=== Section Start ===

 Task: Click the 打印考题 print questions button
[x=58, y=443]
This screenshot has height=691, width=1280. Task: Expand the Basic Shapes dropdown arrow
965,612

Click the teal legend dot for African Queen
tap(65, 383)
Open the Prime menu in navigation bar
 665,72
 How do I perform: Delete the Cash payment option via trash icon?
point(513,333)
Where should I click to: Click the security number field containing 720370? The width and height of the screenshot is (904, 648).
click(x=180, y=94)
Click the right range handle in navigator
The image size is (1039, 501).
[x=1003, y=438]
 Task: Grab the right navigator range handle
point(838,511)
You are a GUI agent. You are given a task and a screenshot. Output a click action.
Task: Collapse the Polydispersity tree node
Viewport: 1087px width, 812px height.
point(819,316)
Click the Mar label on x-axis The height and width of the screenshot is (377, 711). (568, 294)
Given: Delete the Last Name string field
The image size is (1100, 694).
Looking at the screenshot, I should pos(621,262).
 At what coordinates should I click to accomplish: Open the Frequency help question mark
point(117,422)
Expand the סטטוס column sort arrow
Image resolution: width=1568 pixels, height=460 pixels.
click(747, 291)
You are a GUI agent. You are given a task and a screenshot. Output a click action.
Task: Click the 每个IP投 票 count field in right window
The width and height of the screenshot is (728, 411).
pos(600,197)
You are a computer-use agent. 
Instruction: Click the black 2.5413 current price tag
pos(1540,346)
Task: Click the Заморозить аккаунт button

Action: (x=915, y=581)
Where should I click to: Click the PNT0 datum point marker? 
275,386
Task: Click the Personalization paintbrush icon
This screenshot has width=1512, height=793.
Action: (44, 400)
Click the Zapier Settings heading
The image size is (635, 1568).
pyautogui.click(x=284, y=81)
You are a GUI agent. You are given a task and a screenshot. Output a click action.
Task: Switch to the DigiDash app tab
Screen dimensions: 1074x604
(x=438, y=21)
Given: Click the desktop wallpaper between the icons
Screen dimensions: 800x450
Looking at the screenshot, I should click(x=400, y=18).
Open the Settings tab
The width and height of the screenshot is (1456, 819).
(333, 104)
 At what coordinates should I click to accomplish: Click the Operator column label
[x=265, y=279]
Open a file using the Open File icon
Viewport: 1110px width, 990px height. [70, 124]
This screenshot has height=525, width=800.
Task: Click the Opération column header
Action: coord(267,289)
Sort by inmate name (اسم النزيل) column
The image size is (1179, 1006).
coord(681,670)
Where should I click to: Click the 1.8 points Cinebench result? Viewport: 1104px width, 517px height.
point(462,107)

=== Section End ===

## Description of the task
Return the whole listing, word for word.

## Response to the task
 Task: Click the 打印考题 print questions button
[x=58, y=443]
This screenshot has height=691, width=1280. Task: Expand the Basic Shapes dropdown arrow
965,612

Click the teal legend dot for African Queen
tap(65, 383)
Open the Prime menu in navigation bar
 665,72
 How do I perform: Delete the Cash payment option via trash icon?
point(513,333)
Where should I click to: Click the security number field containing 720370? The width and height of the screenshot is (904, 648).
click(x=180, y=94)
Click the right range handle in navigator
The image size is (1039, 501).
[x=1003, y=438]
 Task: Grab the right navigator range handle
point(838,511)
You are a GUI agent. You are given a task and a screenshot. Output a click action.
Task: Collapse the Polydispersity tree node
Viewport: 1087px width, 812px height.
point(819,316)
Click the Mar label on x-axis The height and width of the screenshot is (377, 711). (568, 294)
Given: Delete the Last Name string field
The image size is (1100, 694).
Looking at the screenshot, I should pos(621,262).
 At what coordinates should I click to accomplish: Open the Frequency help question mark
point(117,422)
Expand the סטטוס column sort arrow
Image resolution: width=1568 pixels, height=460 pixels.
click(747, 291)
You are a GUI agent. You are given a task and a screenshot. Output a click action.
Task: Click the 每个IP投 票 count field in right window
The width and height of the screenshot is (728, 411).
pos(600,197)
You are a computer-use agent. 
Instruction: Click the black 2.5413 current price tag
pos(1540,346)
Task: Click the Заморозить аккаунт button

Action: (x=915, y=581)
Where should I click to: Click the PNT0 datum point marker? 
275,386
Task: Click the Personalization paintbrush icon
This screenshot has width=1512, height=793.
Action: (44, 400)
Click the Zapier Settings heading
The image size is (635, 1568).
pyautogui.click(x=284, y=81)
You are a GUI agent. You are given a task and a screenshot. Output a click action.
Task: Switch to the DigiDash app tab
Screen dimensions: 1074x604
(x=438, y=21)
Given: Click the desktop wallpaper between the icons
Screen dimensions: 800x450
Looking at the screenshot, I should click(x=400, y=18).
Open the Settings tab
The width and height of the screenshot is (1456, 819).
(333, 104)
 At what coordinates should I click to accomplish: Click the Operator column label
[x=265, y=279]
Open a file using the Open File icon
Viewport: 1110px width, 990px height. [70, 124]
This screenshot has height=525, width=800.
Task: Click the Opération column header
Action: coord(267,289)
Sort by inmate name (اسم النزيل) column
The image size is (1179, 1006).
coord(681,670)
Where should I click to: Click the 1.8 points Cinebench result? Viewport: 1104px width, 517px height.
point(462,107)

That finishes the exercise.